AI-Pathway Companion Prostate Cancer, a digital companion from Siemens Healthineers to support clinical decision-making, has recently received the CE mark for use in the clinical pathway of prostate cancer, the second most common cancer (after lung cancer) affecting males worldwide. The conformity mark confirms that the application AI-Pathway Companion Prostate Cancer is CE-compliant in accordance with Directive 93/42/EEC and can therefore be marketed in the EU as a medical device.
The AI-Pathway Companion product suite uses Artificial Intelligence, including Natural Language Processing, to bring together data on a patient’s disease and treatment status and presents it via an intuitive graphical user interface. AI-Pathway Companion Prostate Cancer also draws the physicians’ attention to the appropriate treatment recommendations1 from the prostate cancer guidelines of the European Association of Urology and the National Comprehensive Cancer Network to suit the patient’s current treatment status.
“The AI-Pathway Companion helps multidisciplinary teams in particular with decision-making for diagnosis and treatment along the entire clinical pathway on the principles of evidence-based medicine. That means we can assist healthcare providers to put the individual patient at the center of the treatment process. We are very excited about AI-Pathway Companion as one of the first elements in our strategy of expanding to clinical decision making based on integrated diagnostics,” says André Hartung, head of Diagnostic Imaging at Siemens Healthineers.

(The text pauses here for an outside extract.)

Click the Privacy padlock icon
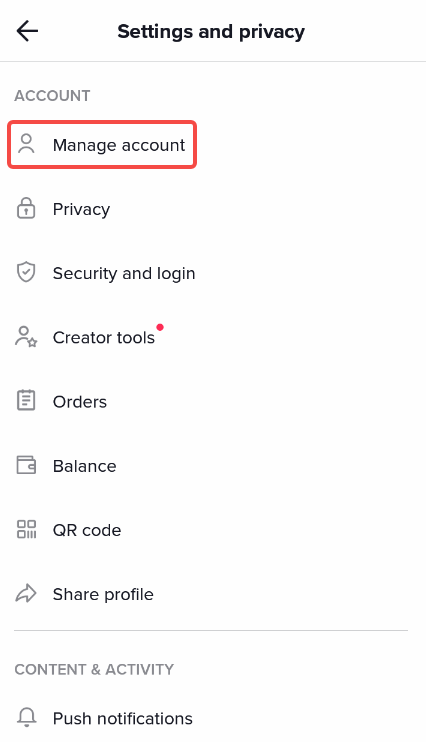This screenshot has width=426, height=742. point(26,208)
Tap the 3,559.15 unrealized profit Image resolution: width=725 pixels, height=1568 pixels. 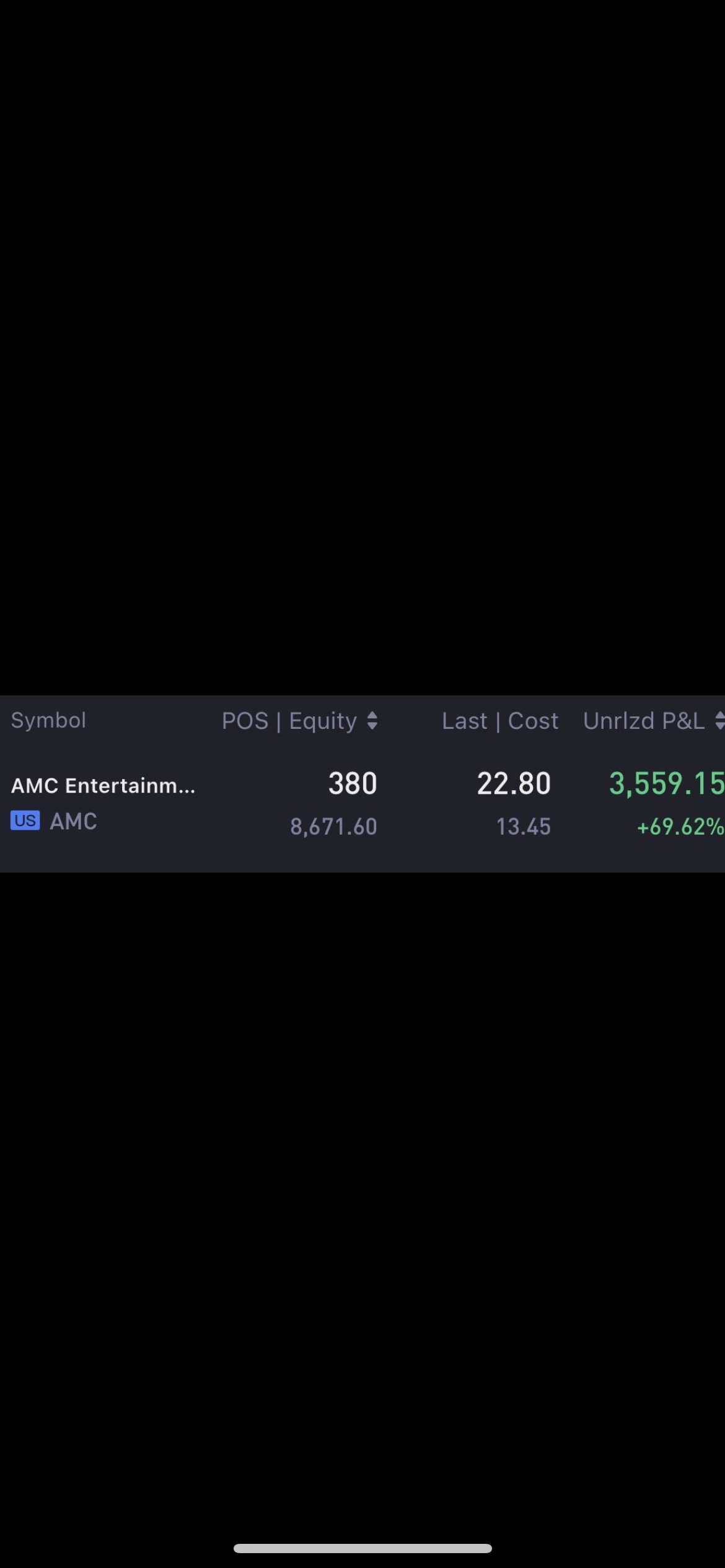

Decision-making for treatment and the follow-up process for prostate cancer is extremely complex and time consuming, since many individual patient parameters must be considered. This includes the stage at which the disease was discovered, whether it is a first diagnosis, whether various treatments have already been applied, and whether the tumor has reappeared following an initial treatment success. Lab results, like the PSA (prostate-specific antigen) value, pathology findings from a prostate punch biopsy, or the PI-RADS (Prostate Imaging – Reporting and Data System) score, which identifies the probability of a clinically significant carcinoma, and the Gleason score, which classifies the aggressiveness of a prostate tumor, are other examples of criteria used by physicians to help determine the next stages of examination and treatment. In the process, the physicians use evidence-based international medical guidelines which generally may run to well over 100 pages and often recommend appropriate, scientifically justified, and up-to-date processes for diagnostics and treatment; these also include the prostate cancer guidelines of the European Association of Urology and the National Comprehensive Cancer Network. It is not hard to see that the mass of data contained in both the results and guidelines can pose a major challenge to decision-making.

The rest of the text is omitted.